Warren Buffett has three main pillars that make up his teachings and investment policy.
- The concept of Mr. Market. Mr. Market is a made up investor who was first introduced by Ben Graham in his book The Intelligent Investor which quickly became Buffett’s favorite book. Mr. Market is a hypothetical investor used to describe the stock market who is driven by emotions such as panic and euphoria as opposed to logic. His investing decisions are made based on his mood as opposed to analysis. Because of this, on some days you may be able to get great value from cheaply discounted stock in a great company, on other days he is overly optimistic and charges ridiculous premiums on his company. Smart investing is all about when Mr.
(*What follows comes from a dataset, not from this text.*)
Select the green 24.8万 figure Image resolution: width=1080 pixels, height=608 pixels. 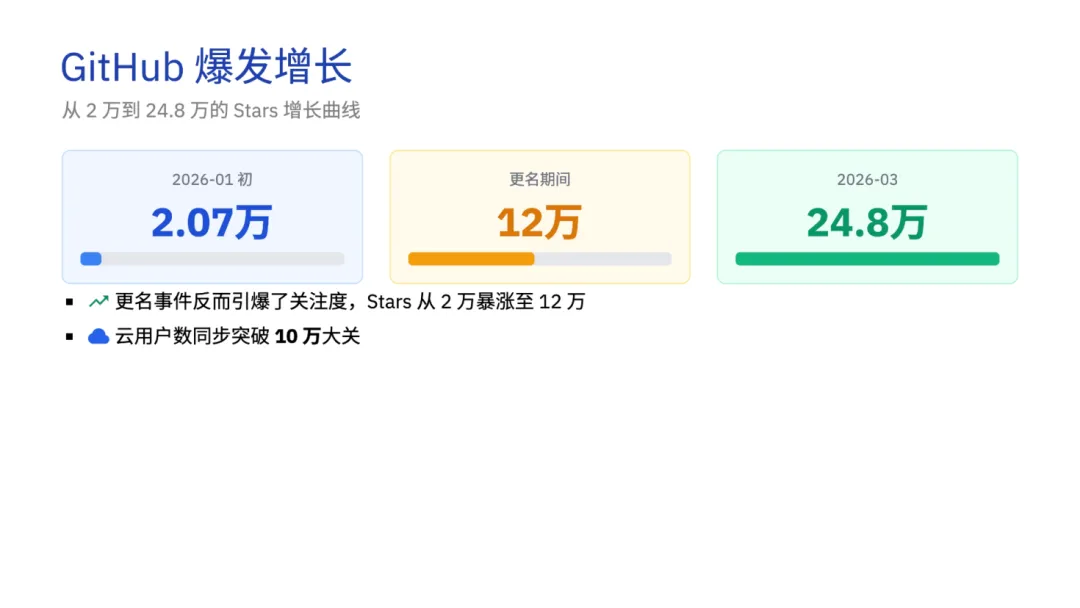click(x=867, y=222)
Market is providing great companies at a discount.
- A second concept he uses that is key in all his investments is called a margin of safety. This means he always buys stock when he feels the value being delivered is higher than the actual price you pay for the stock. This difference between intrinsic value and price is known as the margin of safety. The larger the margin of safety the better because it minimizes your risk in the investment.
- The third concept might be the simplest. It is known as the circle of competence. This means that Buffett advises investors to only consider stocks in types of businesses that they are capable of understanding with relative ease. This helps to avoid irrational or risky investment decisions. If you are investing in technology stocks or some type of fast-paced industry you do not understand you are much more likely to experience large losses. Stick to what you know and understand.
SUMMARY: Warren Buffett has three key investment pillars: Mr. Market, investing with a margin of safety, and investing in what you know and understand.